Life? What would I want with one of those?
She picked up a schedule from the young male trainee nurse who was working the desk – she did a quick mental search for his name and eventually come up with Yoji. Hiroko breathed a sigh of relief as she looked it over. There were no surgeries planned, so - barring emergencies - it would be a quiet night. Just doing the rounds…and making sure none of their current patients died unexpectedly. That was always so embarrassing.
"Kaori
told me that new doctor was trying to throw his weight around," the
trainee nurse said conversationally as she handed the clipboard back.
Hiroko groaned.
"Oh
gods, not again…" She stopped; "Wait, 'trying to'?" The
nurse grinned.
"You
know what Kaori's like - jerked him up short," he said, "I
think he's got a clearer idea of who's really running
things on his shift."
"About
time too," Hiroko muttered.
XxXxXxX
Things settled into a routine after that. Yami was always there when Hiroko came on duty, and it was invariably in the early hours of the morning that she finally convinced him to go home. By the end of the week, he was on friendly terms with almost all of the staff…except from, to quote Yami directly, "that idiot Okama".
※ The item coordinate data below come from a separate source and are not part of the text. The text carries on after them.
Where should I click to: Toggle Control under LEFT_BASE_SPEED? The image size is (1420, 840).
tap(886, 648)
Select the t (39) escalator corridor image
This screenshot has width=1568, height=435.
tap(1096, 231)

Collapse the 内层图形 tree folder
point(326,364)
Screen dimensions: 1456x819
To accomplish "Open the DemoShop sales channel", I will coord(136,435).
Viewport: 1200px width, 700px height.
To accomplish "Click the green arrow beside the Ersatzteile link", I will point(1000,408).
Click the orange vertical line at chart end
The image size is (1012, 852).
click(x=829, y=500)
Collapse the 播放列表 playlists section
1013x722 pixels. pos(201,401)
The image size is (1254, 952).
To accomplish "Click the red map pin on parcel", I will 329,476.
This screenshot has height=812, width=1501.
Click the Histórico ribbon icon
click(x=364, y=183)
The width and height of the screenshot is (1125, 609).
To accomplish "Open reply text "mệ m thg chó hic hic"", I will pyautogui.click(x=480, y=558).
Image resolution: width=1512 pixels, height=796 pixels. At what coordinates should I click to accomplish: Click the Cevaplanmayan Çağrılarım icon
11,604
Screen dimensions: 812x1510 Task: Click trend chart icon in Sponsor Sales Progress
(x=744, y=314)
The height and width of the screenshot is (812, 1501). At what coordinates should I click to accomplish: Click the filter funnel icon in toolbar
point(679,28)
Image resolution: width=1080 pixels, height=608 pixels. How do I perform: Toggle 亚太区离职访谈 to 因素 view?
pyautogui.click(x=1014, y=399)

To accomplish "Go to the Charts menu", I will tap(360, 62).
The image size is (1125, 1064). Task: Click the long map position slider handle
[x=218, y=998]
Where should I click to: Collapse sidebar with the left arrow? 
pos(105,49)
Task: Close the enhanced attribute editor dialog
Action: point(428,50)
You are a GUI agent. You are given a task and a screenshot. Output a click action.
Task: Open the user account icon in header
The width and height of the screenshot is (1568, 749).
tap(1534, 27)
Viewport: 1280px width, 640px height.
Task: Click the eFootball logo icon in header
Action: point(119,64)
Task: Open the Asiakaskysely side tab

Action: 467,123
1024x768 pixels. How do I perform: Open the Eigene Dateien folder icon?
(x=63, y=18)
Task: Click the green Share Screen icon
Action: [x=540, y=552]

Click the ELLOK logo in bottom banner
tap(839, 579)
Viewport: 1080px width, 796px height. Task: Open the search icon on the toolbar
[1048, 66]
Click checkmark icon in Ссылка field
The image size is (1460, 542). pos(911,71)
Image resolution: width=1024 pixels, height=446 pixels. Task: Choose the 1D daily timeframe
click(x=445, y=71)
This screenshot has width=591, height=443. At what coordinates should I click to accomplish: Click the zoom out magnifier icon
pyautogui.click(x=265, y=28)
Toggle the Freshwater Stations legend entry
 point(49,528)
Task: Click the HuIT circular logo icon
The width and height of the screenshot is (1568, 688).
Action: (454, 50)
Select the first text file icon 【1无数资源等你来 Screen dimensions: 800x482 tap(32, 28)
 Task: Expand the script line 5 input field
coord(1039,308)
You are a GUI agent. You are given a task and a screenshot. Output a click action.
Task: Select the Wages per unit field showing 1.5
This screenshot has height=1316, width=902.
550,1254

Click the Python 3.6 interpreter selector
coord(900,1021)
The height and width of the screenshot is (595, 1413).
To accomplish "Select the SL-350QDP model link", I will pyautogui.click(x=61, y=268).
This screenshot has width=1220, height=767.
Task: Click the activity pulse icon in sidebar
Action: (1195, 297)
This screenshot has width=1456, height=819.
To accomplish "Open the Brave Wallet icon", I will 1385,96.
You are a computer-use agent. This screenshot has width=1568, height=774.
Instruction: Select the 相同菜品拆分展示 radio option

He was also, Hiroko noted with approval, very protective of Yugi. It was fascinating to watch the two together. They didn't seem to have any sense of personal space – almost as if they weren't entirely two separate people…Which was, as any normal person would have said, ridiculous. Hiroko wasn't really sure what to believe. Her medical training had taught her not to look beyond the material world, and physical evidence. But she had seen things that shook that conviction – someone in a coma responding to the touch or voice of a friend, or a mortally injured person making a miraculous recovery at the plea of a loved one.
She still wasn't entirely clear on the exact nature of their relationship. Brothers? Unlikely. They certainly didn't act like it. If it wasn't for their resemblance, it probably wouldn't even have occurred to her. Friends? Unquestionably. But were they just friends? There was certainly something possessive about Yami's attitude, and a level of devotion beyond anything their other friends had shown. They visited the hospital – Yami was a step away from taking up residence.
The pathetically inadequate part of her mind that handled her conscience was pointing out that it really wasn't any of her business. It was lucky, in that case, that Hiroko had long ago perfected the art of completely ignoring her conscience. Screw you – I'm curious. Yeah, it's unprofessional…and I bet you can hear me caring from all the way over there.
TO BE CONTINUED
Damn, that was a hard chapter to write. So I'll understand if you hate it – I'm not even sure if I particularly like the stupid thing myself.